Il filosofo Umberto Galimberti con lucida analisi evidenzia tale divina follia di Bruno contrapposta alla scienza e anche alla religione, laddove follia va naturalmente ad indicare quella capacità di andare oltre il velo di Maya cogliendo commosse tangenze con l’Assoluto. In effetti Bruno è veramente un’occasione oggi per pensare “profondamente”, dove la profondità non è quella che connota il pensiero tecnico-scientifico da secoli imperante in Occidente: essa va ricercata nell’ inconscio della scienza stessa “che è a un tempo ciò da cui la scienza scaturisce e ciò che la scienza rimuove”.

Innegabili sono i miglioramenti che la scienza ha apportato alla vita dell’uomo occidentale, ma sotto l’aspetto della felicità, della ricerca di una pace interiore, di una quiete dell’anima in piena armonia con la natura e più ampiamente con il Tutto, risulta più difficile parlare di progresso.

Sembra quasi che la scienza abbia dislocato l’uomo dal suo habitat naturale – la fusione con la natura – facendolo sentire meno alienato di fronte a un computer che al cospetto di un tramonto.
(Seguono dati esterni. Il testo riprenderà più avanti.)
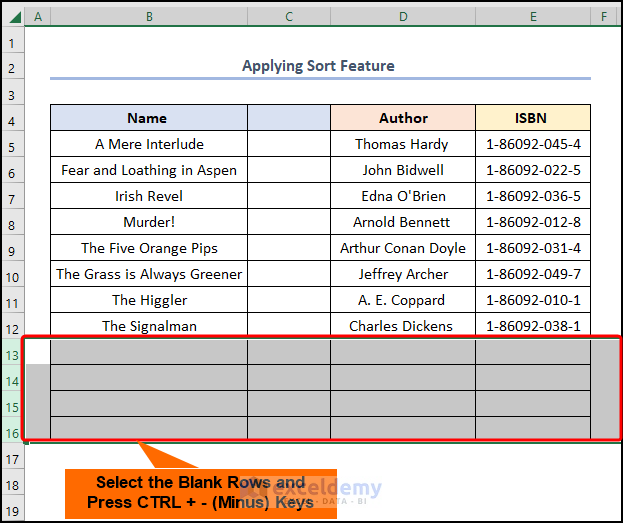Select column D header
Screen dimensions: 623x523
point(402,17)
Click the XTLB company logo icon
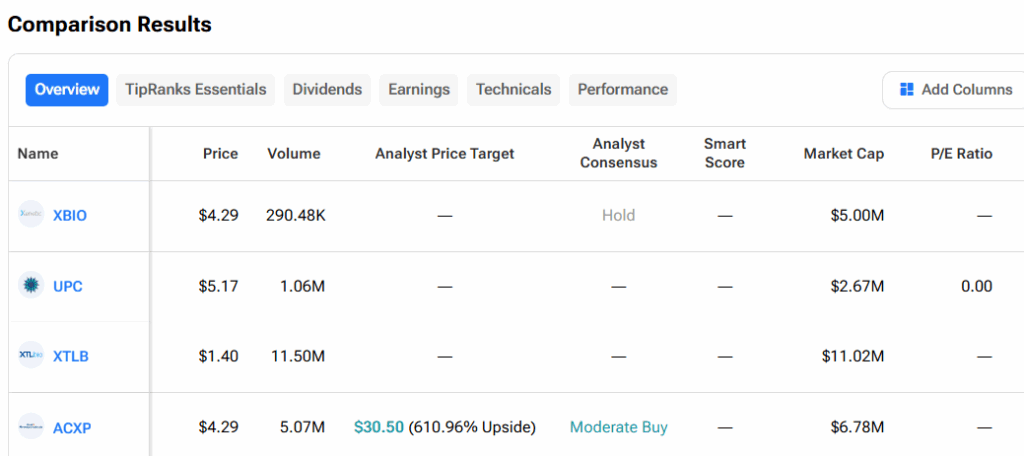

Allo stesso modo, la religione, per quanto antiscientifica possa sembrare (fides et ratio come un aut aut), ha sovente cercato il connubio con la ragione, con l’evidenza e la chiarezza del lumen naturale, perdendo in realtà la sua vera quidditas, la sua dimensione sacrale.

Per questo motivo Giordano Bruno fu messo al rogo: la sua “nova filosofia” non era né scientifica, né strettamente religiosa, in quanto si fondava sulla magia naturale, sulla “prisca Aegiptorum sapientia.” Bruno è infatti il vero sensitivo immerso nella fusis, convinto che si possano abbattere le barriere tra l’umano e il divino… niente è più positivo dello sfondamento dei limiti, dello spostare le pietre di confine per arrivare alla comprensione che l’uomo, la Natura e Dio sono la stessa cosa.